Indonesia, Malaysia weigh joint marketing
10/3/07 (The Jakarta Post,) - Indonesia and Malaysia are considering teaming up to market their main export commodities, crude palm oil (CPO) and rubber, through the establishment of a joint commodities bourse.
Speaking during a meeting Friday with members of the Malaysian Chamber of Commerce and Industry in Jakarta, Vice President Jusuf Kalla said the Indonesian government would consider revising the relevant regulations on investment, taxation and the capital markets in order to facilitate the plan.
"Given the current circumstances, it would be better for Indonesia and Malaysia to improve their cooperation, rather than for them to compete with each other," Kalla said in response to suggestions brought up during the meeting, which was also attended by senior executives of the Indonesian Chamber of Commerce and Industry (Kadin).
Kalla said that by establishing a joint commodities bourse, Indonesia and Malaysia would also be able to better control the prices of their commodities, particularly CPO and rubber.
"If we compete with each other, we will both suffer losses from falling prices.
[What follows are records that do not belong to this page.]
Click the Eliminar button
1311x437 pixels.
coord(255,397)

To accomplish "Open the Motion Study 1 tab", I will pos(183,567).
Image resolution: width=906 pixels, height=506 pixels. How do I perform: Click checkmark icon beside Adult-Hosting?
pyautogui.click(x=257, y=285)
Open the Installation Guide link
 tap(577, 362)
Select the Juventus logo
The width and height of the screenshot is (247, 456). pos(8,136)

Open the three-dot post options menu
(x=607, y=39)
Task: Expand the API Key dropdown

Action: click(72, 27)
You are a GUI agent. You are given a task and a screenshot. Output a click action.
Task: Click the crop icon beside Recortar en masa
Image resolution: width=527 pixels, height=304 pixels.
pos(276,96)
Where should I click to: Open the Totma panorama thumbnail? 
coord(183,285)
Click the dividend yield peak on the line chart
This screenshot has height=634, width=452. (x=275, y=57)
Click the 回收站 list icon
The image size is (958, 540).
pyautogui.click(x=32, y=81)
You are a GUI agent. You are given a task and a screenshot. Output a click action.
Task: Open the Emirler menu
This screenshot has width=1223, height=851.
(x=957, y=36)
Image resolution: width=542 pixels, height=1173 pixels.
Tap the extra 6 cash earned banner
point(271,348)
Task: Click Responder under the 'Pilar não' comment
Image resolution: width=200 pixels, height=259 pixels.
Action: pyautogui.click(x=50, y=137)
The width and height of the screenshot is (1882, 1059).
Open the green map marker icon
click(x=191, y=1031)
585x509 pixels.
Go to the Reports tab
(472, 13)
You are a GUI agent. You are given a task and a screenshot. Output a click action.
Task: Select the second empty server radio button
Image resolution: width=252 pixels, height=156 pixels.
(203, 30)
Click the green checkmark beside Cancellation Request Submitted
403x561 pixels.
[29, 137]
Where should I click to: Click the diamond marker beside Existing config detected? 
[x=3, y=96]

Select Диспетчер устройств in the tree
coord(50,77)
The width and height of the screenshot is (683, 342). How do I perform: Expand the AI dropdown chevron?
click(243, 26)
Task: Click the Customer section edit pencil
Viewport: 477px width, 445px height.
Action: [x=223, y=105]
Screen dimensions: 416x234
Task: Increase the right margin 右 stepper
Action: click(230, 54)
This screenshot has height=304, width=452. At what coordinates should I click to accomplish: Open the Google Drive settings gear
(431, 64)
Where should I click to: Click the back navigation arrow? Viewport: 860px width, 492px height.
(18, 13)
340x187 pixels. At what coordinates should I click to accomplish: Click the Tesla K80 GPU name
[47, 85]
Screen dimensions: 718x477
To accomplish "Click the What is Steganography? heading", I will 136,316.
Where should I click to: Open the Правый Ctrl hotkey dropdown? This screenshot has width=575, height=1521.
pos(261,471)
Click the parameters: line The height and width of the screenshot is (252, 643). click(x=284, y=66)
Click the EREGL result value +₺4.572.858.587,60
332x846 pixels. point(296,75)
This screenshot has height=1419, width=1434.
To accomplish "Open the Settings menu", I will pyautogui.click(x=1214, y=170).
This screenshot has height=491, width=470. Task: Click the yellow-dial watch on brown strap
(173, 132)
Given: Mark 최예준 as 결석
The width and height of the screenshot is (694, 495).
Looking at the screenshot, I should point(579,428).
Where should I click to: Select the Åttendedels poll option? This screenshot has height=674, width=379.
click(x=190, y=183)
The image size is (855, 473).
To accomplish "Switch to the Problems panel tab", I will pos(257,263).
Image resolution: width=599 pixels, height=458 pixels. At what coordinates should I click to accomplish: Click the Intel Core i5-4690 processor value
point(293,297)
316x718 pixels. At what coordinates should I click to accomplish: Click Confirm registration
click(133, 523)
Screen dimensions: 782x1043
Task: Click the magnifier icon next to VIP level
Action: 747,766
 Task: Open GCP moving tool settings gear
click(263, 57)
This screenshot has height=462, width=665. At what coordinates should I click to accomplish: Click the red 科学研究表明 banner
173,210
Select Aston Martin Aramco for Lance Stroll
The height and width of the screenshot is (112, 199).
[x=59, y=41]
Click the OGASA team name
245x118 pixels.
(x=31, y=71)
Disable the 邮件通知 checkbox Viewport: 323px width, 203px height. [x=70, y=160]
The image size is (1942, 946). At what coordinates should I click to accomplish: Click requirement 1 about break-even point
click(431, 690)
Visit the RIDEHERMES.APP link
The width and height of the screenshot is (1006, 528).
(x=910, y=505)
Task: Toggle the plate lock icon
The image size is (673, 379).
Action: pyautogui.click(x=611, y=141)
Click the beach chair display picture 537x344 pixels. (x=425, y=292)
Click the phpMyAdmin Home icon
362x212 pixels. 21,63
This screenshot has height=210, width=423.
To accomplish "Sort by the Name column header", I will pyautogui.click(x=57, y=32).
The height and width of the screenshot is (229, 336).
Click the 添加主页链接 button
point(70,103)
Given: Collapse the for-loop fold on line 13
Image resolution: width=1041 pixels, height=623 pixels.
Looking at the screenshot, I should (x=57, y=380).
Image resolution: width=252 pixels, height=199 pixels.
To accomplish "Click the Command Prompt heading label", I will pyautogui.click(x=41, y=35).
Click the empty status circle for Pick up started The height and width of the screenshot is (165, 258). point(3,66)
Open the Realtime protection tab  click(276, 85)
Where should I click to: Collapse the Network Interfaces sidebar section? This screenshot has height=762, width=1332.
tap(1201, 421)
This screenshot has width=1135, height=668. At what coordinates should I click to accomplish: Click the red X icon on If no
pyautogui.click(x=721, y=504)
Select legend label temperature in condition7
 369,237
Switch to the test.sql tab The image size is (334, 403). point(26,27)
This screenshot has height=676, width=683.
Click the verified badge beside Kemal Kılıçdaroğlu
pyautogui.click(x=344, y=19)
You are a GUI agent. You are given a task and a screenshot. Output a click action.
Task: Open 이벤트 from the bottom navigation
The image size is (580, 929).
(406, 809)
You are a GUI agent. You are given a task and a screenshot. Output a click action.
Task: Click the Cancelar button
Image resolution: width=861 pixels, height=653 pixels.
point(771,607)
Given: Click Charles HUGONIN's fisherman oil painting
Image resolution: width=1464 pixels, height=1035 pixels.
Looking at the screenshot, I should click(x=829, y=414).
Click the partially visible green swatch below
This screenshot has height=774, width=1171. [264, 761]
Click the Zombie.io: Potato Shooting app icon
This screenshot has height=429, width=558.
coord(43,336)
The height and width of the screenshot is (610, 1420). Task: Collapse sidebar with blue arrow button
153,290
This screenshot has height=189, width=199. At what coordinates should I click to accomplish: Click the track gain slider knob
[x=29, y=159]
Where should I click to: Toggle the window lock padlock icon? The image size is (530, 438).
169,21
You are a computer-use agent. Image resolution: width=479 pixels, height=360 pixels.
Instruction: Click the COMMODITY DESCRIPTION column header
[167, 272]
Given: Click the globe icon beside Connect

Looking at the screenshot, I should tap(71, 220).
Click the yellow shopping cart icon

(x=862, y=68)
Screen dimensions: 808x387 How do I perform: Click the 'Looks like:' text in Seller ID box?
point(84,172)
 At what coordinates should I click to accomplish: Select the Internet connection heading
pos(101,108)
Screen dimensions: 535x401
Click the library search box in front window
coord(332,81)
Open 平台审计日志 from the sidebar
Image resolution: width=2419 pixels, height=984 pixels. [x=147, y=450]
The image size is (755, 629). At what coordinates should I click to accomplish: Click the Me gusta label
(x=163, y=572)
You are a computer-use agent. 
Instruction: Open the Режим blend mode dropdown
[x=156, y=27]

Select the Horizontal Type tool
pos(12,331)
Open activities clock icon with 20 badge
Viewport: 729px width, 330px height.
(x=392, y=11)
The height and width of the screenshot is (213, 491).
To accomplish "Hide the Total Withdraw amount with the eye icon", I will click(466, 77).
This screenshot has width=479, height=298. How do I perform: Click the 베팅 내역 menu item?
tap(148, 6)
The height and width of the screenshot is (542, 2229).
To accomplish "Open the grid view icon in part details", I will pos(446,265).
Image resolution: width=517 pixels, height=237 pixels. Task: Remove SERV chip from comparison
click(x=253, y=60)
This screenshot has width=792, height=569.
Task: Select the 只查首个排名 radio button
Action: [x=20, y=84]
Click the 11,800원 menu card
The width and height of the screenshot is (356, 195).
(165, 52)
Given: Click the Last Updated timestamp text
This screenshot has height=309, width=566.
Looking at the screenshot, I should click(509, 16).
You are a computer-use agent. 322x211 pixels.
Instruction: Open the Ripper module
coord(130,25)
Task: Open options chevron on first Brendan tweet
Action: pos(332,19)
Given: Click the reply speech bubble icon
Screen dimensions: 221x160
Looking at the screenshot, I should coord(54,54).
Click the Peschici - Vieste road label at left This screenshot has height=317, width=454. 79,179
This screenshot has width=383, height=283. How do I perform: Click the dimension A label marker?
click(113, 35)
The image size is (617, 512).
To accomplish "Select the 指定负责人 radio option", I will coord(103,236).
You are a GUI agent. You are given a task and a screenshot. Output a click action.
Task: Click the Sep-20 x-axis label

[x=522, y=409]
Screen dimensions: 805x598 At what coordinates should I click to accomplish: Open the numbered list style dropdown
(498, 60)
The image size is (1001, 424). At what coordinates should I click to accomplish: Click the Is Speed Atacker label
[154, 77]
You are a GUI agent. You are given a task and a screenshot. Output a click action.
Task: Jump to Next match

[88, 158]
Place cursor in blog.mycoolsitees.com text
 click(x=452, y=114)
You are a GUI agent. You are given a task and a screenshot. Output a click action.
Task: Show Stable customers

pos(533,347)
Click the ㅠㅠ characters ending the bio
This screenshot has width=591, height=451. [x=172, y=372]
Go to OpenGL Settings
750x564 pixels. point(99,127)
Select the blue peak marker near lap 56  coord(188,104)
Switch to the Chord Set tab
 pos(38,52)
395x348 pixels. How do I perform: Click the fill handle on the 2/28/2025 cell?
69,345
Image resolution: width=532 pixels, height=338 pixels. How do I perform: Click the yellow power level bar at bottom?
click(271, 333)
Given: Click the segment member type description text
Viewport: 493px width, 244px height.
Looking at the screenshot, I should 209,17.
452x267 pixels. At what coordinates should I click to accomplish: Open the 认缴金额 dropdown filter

Neither do we want to be dependent on other countries that control the markets for our commodities," Kalla said.
Indonesia and Malaysia are neck and neck in their efforts to become the world's biggest CPO producer, with each producing 15.9 million tons last year, or 85 percent of global production.
Indonesia's CPO production is expected to rise again to 16.8 million tons in 2007, while Malaysia's is forecast to increase to 16.3 million tons.
The two countries are also major natural rubber producers, and together with Thailand account for 80 percent of world production, with Indonesia alone producing 2.4 million tons.
To further foster Malaysian investment in the production of the two commodities, Kalla said the government would look into the possibility of providing incentives and simplifying procedures for acquiring land permits.
Kalla said he hoped that this would be possible after the enactment of a new investment law, and amendments to the taxation legislation, by the House of Representatives within the next one or two months.
The passage of the investment bill is set to miss its March deadline as the House and government are still at odds over investment incentives. The taxation law amendment bills are also still under deliberation.
Kalla said that the government would also simplify the procedures for Malaysian publicly-listed plantation companies that took out cross listings on the Indonesian stock exchange.
Indonesian Listed Companies Association (AEI) chairman Airlangga Hartanto said during the meeting that the dual listing of the two countries' plantation companies would further support the proposed joint marketing efforts.
"The Capital Market Supervisory Agency (Bapepam) is currently considering issuing a regulation allowing foreign companies to be listed more easily on Indonesia's bourse," he said.
"I don't think it would be too difficult as we already have similar accounting standards, and what's important is uniformity in the financial reports issued by companies to the investing public."
Malaysia's Federation of Public Listed Companies chairman Dato' Seri Megat Najmuddin Khas concurred with Airlangga, saying that several Malaysian firms had expressed an interest in dual-listing in Indonesia.